End: Windermere railway station, grid ref: SD414986

  • Trail: Walking
  • Grade: Easy
  • Distance: 1.37 miles (2.2 km)
  • Time: 1 hour
  • OS Map: Explorer Map OL7 The English Lakes South-eastern area
  • Terrain:

    This is a short walk but involves an uphill climb from the railway station. The reward of course is an excellent view over the lake on your return at the end of the walk. The ground may be uneven in places so watch out for moss-covered tree roots hidden within the long grass.
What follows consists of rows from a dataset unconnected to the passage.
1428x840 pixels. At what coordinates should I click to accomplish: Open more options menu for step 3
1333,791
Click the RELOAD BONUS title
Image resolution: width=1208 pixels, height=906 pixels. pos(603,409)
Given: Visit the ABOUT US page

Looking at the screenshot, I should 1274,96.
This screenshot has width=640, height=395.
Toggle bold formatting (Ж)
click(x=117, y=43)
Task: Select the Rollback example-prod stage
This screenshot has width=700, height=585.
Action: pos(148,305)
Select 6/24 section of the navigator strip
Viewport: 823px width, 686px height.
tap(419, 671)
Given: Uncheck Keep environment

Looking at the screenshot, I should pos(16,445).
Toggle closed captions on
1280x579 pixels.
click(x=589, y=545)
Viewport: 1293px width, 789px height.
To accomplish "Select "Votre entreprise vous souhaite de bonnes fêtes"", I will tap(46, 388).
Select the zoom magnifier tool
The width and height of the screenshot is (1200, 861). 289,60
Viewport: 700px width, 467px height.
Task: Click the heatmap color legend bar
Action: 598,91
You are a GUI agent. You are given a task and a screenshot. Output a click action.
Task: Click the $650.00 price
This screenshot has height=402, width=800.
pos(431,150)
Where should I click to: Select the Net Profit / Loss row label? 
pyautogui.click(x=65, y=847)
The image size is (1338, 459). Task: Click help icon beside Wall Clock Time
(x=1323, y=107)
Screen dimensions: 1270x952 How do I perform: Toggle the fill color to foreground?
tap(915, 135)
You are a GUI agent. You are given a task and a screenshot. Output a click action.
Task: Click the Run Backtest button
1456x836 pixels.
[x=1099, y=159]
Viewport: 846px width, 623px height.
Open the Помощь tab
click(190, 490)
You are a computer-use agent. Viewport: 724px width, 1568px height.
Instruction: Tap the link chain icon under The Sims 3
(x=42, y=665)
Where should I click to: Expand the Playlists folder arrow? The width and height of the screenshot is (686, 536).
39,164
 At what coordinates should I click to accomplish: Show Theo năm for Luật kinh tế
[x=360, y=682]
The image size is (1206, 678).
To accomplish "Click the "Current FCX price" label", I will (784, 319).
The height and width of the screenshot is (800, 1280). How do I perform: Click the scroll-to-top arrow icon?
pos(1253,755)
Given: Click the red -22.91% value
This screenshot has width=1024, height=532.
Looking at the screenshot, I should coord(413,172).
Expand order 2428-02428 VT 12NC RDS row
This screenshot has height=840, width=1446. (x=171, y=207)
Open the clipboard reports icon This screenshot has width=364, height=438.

Footpaths cab be muddy when wet.

  • How to get here:

    By foot: Windermere rail station is at the top end of Windermere village.  It is a reasonable walking distance from Bowness or Troutbeck Bridge

    By bike: See 'How to get here by car'

    By bus: Several buses go from the east, west and south to Windermere rail station, most notably the 555 (Kendal to Keswick via Staveley, Ambleside and Grasmere) and 618 (Newby Bridge and Ulverston). See transportdirect for more details

    By train: Windermere railway station is well serviced by trains from Oxenholme station which is on the West Coast Mainline

    By car: Windermere railway station is just off the A591 which goes from Keswick and Ambleside in the west through to Kendal and the M6 in the east. If you are approaching from the south, take the A590 to Newby Bridge and then take the A592 at the roundabout

    By boat/ferry: Windermere Lake Cruises operate services that stop at Bowness.  You can then walk one and a half miles up Lake Road or catch a bus from where the boat dropped you off.

    If you arrived by the ferry from the west shore of the lake, you simply drive, cycle or walk up Lake Road to Windermere.  If you wish to get the bus, walk through Cockshott Point and along Glebe Road until you get to the bus stop opposite Windermere Lake Cruises.